Test: evaluate the model's performance; if accuracy has converged, stop training.
Validate: evaluate the accuracy of the trained model. If it doesn't meet acceptance criteria, change something and start over with the training.
Predict: you've passed validation -- release the model for use by the intended application.
All four steps follow the same forward logic flow; training includes back-propagation; the others do not. Simply follow the forward-only process, and you'll get the result form you need.
I worry about your data partition: only 10% for training, 90% for testing, and none for validation.
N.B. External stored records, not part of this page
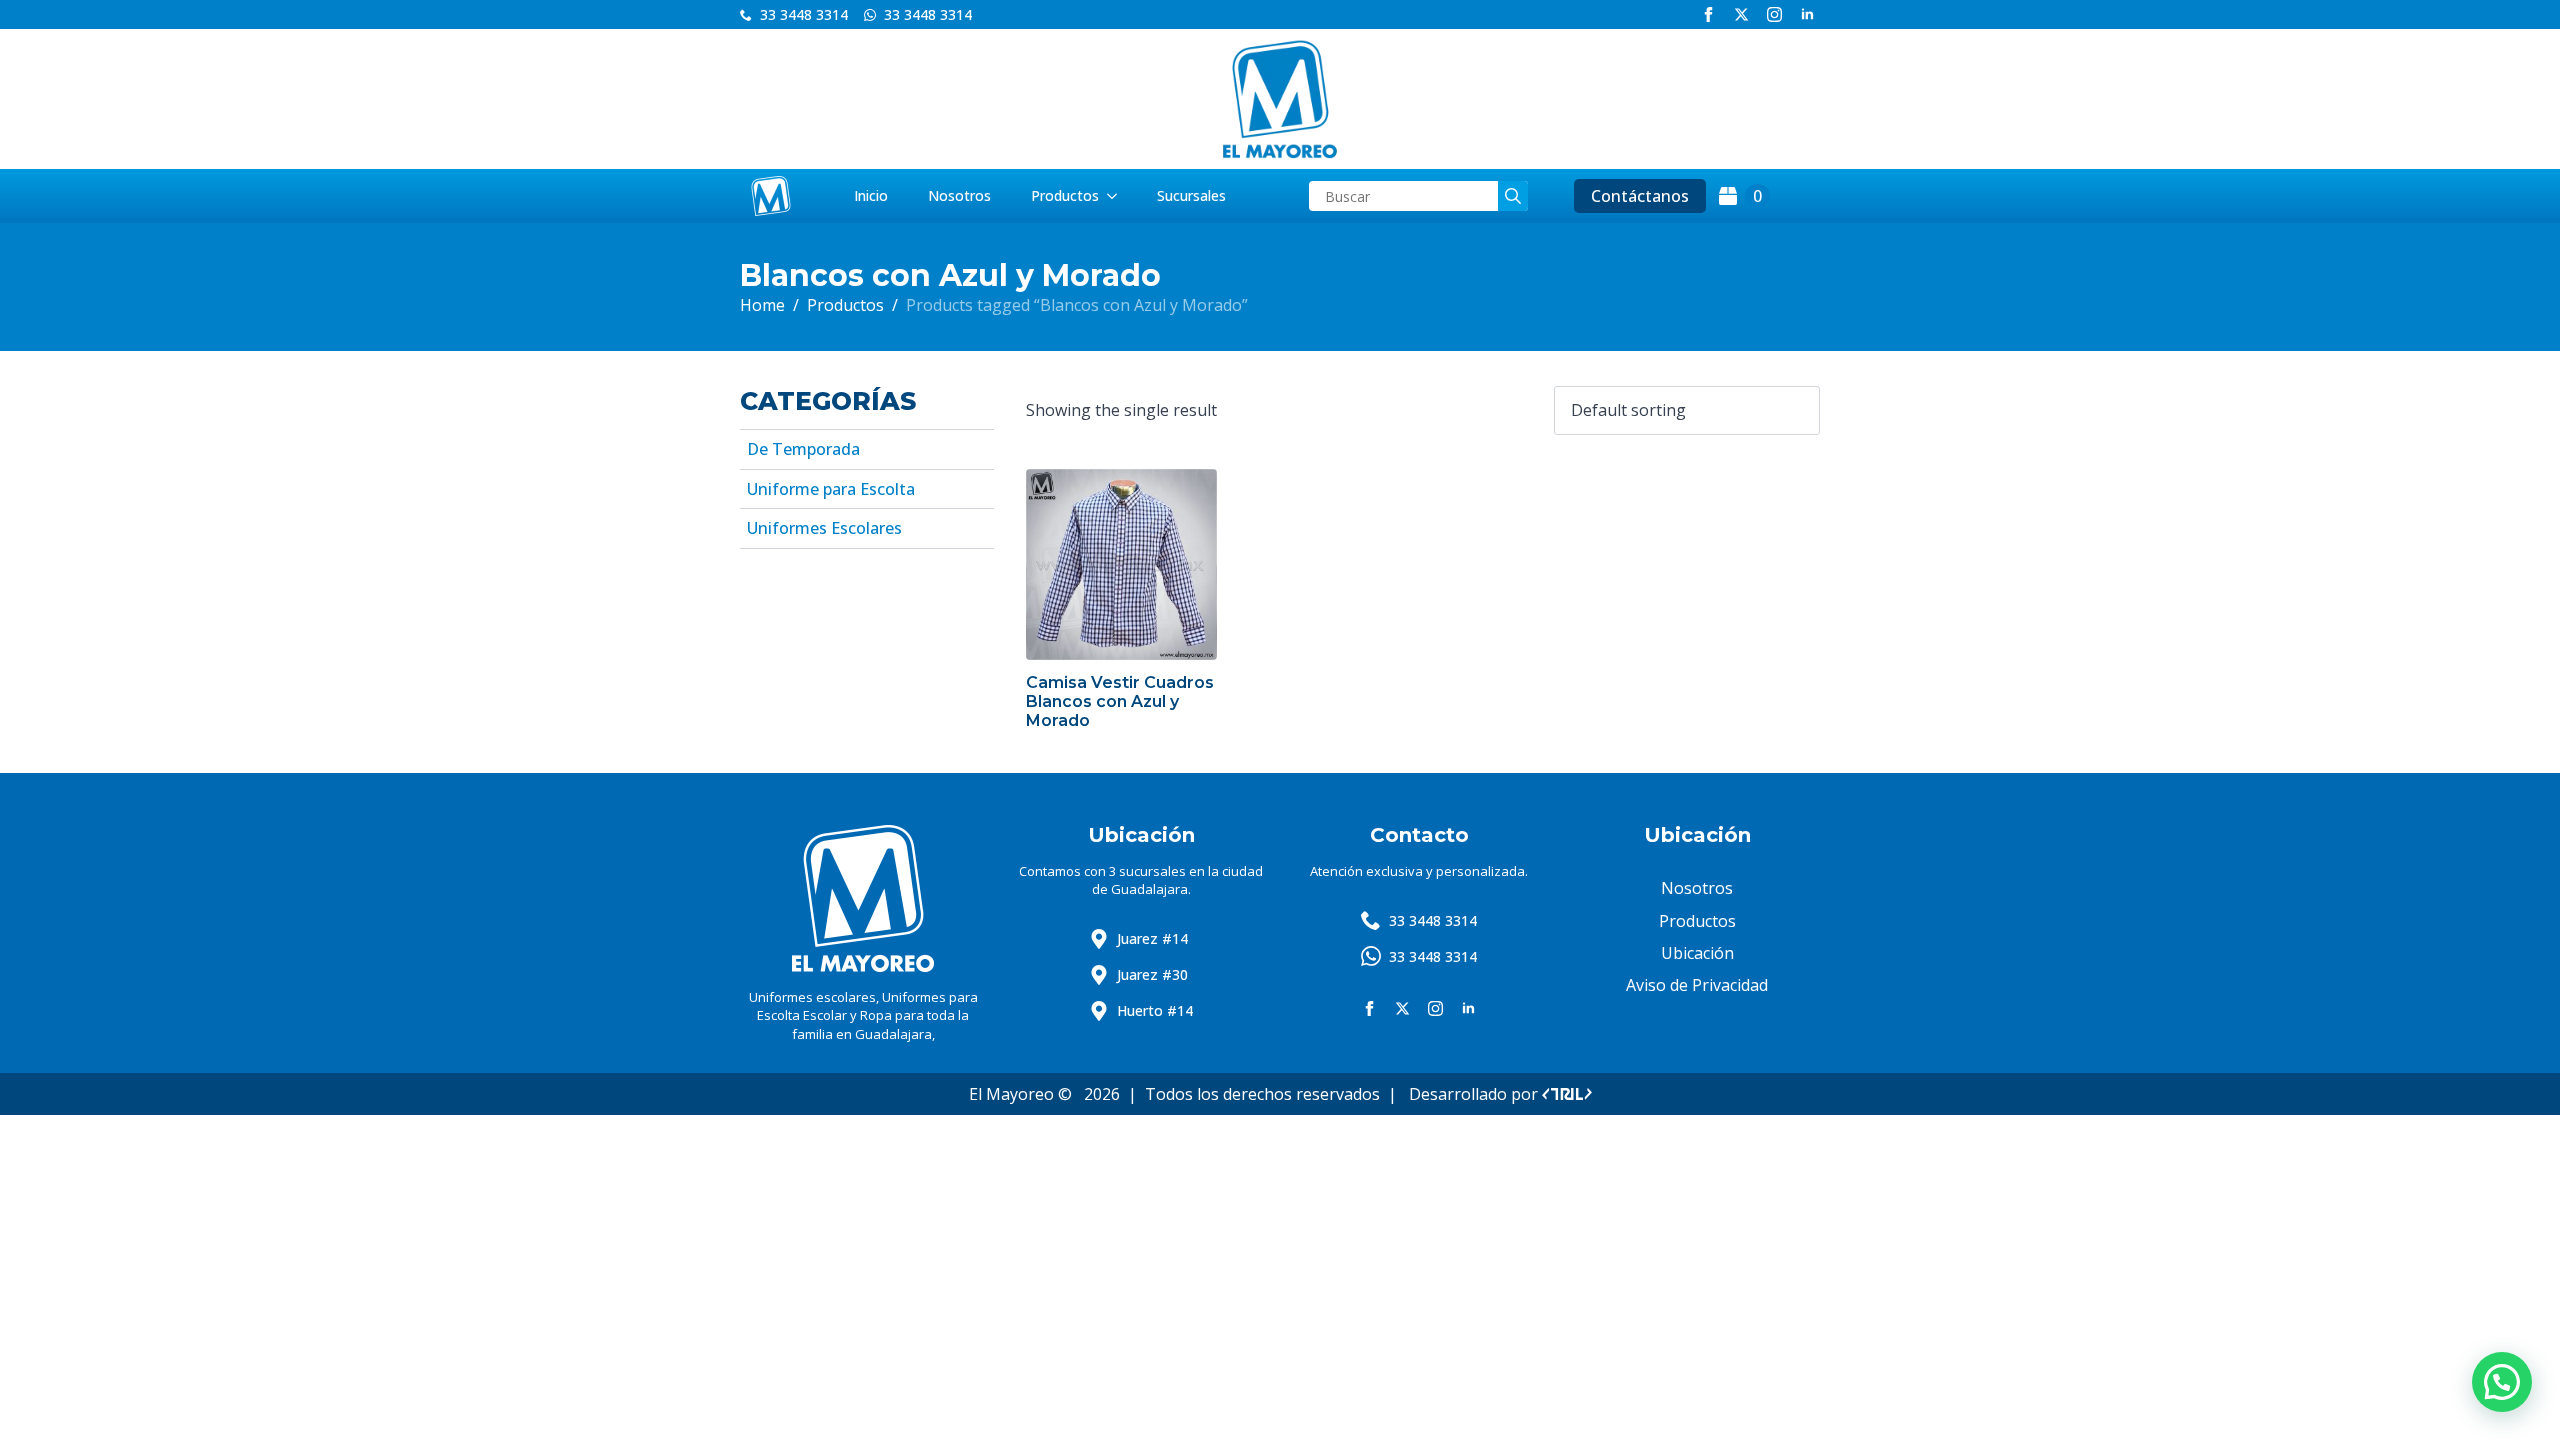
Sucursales (1191, 195)
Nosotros (959, 195)
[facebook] (1708, 14)
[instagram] (1774, 14)
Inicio (871, 195)
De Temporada (803, 449)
A more typical split is 50-30-20, or something in that general area.
Q-1 : You should change your LSTM parameter to return a sequence of size two which will be prediction for that day and the day after.
Q-2 it's clearly that your model is underfitting the data, which is so obvious with your 10% train 90% test data ! You should more equilibrated ratio as suggested in the previous answer.